*Problems and tasks*
1 - In the editorial on Savarkar, which party began his political rehabilitation, and under whose government?
2 - Copy the Savarkar editorial starting with "Besides the immediate" and going on through "want to listen.", swapping "backlash" for "outcry".

*Passage to read*
■ ■ ■

It is a fact documented in history that Vinayak Damodar Savarkar, the Hindu Mahasabha leader who was also the ideological pater to the Rashtriya Swayamsevak Sangh, wrote mercy petitions to the British administration to secure his release from the cellular jail in the Andamans, which he signed off with the flourish of the colonised “I remain, your most obedient servant…” It is equally well-known that the Bharatiya Janata Party began the political rehabilitation of Mr Savarkar during the first government headed by Atal Bihari Vajpayee, installing his portrait in the Parliament, and its then ally Shiv Sena consistently demanded the Bharat Ratna for the man who was tried in the Mahatma Gandhi assassination case. Despite the rehabilitation Mr Savarkar has received in recent years, the Congress — especially the Gandhis — continue to snub his acts and memory at any given occasion, and rightly so. So, when Rahul Gandhi, now on the Maharashtra leg of the Bharat Jodo Yatra (BJY), remarked while acknowledging Birsa Munda’s fight against the British that Mr Savarkar had written mercy petitions, it was hardly a surprise.

This has escalated into a major row that threatens to derail the yatra as Mr Gandhi crosses Maharashtra. It was natural for Uddhav Thackeray (SBT) to denounce Mr Gandhi’s statements and for Eknath Shinde’s breakaway faction to file a defamation case against him. Could this remark damage or even break the Maharashtra Vikas Aghadi (MVA) in which Mr Thackeray partners with the Congress and the Nationalist Congress Party? The MVA was always an unnatural alliance, a three-way marriage of convenience not aligned on ideology or worldview, and formed despite Mr Gandhi's views on Mr Savarkar. Mr Gandhi hardly ever acknowledged the alliance during the two-and-half years that Mr Thackeray headed the MVA government. And despite Aaditya Thackeray joining him for the BJY, Mr Gandhi is unlikely to embrace the Thackerays, their party, or its philosophy. If this issue splinters the alliance, so be it, though the signs show otherwise. The political divide will reflect the ideological divide on Mr Savarkar.

Besides the immediate fallout, it is disconcerting that an icon like Birsa Munda only gets a token nod while Mr Savarkar may well be decorated with the country’s highest civilian honour, but pointing out this absurdity and the latter’s affinity towards the British brings on a backlash. Mr Gandhi did not state anything wrong; he was reminding India of the difference between Birsa Munda and Mr Savarkar, and why the latter cannot be the nation’s hero. But India, wrapped up in its majoritarian bubble, does not want to listen.

■ ■ ■

*Supplied material*
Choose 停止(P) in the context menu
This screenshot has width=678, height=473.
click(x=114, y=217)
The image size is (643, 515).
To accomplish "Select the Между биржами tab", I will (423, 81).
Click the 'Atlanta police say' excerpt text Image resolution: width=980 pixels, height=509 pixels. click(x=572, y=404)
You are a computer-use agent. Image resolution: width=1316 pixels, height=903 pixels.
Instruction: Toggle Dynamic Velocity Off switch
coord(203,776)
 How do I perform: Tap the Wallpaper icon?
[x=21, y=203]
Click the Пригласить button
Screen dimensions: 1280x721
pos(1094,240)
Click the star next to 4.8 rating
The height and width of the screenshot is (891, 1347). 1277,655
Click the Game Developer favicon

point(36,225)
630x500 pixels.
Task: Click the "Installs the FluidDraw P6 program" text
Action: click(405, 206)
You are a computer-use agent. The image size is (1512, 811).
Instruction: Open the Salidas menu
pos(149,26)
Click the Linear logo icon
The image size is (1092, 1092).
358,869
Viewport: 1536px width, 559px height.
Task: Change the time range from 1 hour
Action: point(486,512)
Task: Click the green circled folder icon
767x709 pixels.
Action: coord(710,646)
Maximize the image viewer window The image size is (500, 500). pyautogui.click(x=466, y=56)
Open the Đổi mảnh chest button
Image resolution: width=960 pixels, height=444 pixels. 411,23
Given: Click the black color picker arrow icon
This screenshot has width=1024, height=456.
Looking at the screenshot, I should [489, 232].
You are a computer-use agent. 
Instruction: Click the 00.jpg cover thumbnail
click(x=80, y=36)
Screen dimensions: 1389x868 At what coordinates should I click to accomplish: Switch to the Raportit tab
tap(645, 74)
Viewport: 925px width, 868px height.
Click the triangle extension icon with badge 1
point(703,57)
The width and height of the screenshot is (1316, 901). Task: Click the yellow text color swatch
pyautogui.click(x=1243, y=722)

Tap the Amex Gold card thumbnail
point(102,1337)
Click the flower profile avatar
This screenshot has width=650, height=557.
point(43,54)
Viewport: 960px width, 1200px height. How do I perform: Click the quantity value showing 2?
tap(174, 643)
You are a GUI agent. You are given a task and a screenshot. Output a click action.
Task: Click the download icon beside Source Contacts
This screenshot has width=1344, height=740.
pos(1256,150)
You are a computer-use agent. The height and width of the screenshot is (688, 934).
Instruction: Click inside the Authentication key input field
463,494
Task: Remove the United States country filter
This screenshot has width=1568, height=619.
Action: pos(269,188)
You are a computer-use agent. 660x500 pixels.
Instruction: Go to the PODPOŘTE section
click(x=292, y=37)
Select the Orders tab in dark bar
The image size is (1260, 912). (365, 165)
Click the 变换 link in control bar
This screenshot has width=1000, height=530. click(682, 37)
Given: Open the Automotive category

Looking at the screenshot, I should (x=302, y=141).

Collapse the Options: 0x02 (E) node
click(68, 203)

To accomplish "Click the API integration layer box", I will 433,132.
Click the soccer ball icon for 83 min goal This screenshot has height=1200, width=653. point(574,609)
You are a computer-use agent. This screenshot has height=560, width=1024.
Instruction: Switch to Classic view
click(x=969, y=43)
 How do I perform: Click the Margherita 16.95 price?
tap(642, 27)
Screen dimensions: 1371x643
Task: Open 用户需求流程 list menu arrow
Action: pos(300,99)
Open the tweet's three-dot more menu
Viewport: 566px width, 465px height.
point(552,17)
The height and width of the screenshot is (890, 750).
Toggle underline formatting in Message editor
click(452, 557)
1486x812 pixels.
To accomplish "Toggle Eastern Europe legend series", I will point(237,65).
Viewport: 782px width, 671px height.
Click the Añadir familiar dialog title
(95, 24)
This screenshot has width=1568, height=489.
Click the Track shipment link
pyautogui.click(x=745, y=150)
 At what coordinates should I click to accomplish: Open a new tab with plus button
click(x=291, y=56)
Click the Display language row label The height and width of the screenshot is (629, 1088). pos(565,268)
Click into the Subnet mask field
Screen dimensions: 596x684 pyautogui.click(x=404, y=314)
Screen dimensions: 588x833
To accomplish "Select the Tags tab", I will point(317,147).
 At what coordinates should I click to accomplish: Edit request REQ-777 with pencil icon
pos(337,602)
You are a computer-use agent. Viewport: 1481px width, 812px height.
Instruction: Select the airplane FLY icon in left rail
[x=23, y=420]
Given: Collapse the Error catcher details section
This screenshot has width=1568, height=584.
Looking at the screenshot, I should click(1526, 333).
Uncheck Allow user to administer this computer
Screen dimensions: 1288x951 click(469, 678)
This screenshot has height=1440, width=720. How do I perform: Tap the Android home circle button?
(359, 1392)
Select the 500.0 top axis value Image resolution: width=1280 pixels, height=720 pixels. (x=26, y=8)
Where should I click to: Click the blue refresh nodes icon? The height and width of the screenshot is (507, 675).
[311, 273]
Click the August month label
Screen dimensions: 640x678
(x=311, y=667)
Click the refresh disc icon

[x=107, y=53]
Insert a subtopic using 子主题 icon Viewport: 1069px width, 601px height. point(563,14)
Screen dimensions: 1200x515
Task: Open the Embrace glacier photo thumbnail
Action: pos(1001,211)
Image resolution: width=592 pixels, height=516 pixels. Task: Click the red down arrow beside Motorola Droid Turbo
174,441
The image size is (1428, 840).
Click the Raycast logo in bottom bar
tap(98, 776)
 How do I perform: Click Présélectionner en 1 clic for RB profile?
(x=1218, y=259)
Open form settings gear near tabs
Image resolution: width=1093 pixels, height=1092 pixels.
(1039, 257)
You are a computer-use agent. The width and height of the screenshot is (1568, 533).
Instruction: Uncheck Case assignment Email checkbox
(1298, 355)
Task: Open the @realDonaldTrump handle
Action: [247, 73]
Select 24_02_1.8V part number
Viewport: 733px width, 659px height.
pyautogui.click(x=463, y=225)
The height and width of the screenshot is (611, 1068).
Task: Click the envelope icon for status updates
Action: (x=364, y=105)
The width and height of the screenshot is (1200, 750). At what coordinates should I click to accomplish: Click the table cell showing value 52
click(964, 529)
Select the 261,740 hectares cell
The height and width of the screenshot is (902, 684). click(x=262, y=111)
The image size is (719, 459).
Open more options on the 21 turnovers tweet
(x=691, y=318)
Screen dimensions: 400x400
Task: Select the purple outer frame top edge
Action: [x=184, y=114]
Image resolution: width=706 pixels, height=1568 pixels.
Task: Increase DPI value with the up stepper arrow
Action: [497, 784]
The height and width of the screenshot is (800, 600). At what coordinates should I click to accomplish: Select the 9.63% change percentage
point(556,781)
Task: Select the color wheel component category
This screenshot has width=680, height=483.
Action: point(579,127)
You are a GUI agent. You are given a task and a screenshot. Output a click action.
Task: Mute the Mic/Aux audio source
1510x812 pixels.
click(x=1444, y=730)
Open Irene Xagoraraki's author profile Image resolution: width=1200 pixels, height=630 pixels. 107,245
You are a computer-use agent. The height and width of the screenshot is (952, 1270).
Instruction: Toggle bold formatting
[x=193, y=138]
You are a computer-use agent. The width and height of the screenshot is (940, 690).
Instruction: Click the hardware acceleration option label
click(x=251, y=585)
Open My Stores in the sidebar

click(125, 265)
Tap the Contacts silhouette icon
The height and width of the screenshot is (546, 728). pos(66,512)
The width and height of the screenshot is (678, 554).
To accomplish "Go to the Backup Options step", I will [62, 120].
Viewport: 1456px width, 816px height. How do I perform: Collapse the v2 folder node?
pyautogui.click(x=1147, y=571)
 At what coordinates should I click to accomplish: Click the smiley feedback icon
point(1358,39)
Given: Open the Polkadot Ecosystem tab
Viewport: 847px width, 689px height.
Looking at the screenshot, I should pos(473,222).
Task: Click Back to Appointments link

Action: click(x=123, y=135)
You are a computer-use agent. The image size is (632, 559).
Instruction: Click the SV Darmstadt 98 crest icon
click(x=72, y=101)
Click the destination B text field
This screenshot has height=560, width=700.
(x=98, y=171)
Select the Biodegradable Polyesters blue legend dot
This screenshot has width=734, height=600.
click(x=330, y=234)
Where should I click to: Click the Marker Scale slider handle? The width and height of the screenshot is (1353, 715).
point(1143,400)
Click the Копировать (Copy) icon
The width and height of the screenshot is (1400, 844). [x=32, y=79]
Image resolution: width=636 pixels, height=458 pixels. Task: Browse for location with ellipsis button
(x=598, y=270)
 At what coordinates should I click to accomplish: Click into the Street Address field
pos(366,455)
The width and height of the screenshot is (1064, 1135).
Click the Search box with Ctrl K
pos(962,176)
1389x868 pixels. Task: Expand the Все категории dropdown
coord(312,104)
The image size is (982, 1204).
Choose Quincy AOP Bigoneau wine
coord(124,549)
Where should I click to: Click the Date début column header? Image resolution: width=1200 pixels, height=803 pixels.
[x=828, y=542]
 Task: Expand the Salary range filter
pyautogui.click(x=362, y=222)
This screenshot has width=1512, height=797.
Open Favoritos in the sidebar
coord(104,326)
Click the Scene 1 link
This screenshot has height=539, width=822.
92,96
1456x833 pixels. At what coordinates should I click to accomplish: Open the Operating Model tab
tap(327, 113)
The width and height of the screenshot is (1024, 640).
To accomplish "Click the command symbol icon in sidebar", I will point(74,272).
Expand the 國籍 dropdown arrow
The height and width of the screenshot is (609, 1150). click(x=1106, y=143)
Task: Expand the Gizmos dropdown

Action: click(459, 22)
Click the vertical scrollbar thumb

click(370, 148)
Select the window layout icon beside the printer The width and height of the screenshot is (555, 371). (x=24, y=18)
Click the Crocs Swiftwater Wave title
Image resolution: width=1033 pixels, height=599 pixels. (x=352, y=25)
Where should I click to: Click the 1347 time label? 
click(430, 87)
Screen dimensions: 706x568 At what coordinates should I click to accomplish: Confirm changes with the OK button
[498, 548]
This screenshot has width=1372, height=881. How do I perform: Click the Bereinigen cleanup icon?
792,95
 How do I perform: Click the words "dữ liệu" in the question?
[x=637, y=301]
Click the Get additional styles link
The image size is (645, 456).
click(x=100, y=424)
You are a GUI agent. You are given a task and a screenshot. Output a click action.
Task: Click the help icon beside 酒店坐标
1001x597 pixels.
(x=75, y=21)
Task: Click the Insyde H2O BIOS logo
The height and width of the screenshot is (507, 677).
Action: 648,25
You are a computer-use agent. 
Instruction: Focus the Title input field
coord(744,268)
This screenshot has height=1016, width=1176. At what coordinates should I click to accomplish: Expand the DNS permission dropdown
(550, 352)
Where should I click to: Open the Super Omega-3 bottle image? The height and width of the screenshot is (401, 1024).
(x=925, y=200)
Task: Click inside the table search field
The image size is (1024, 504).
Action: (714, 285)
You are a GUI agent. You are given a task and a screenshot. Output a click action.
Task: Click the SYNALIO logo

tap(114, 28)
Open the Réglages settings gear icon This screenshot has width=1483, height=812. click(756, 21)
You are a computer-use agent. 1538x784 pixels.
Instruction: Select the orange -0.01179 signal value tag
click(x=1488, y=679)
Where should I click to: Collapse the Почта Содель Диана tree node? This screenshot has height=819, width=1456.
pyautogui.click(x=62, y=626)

■ ■ ■

*Results for the exercise*
1 - The Bharatiya Janata Party, during the first government headed by Atal Bihari Vajpayee.

2 -
Besides the immediate fallout, it is disconcerting that an icon like Birsa Munda only gets a token nod while Mr Savarkar may well be decorated with the country’s highest civilian honour, but pointing out this absurdity and the latter’s affinity towards the British brings on a outcry. Mr Gandhi did not state anything wrong; he was reminding India of the difference between Birsa Munda and Mr Savarkar, and why the latter cannot be the nation’s hero. But India, wrapped up in its majoritarian bubble, does not want to listen.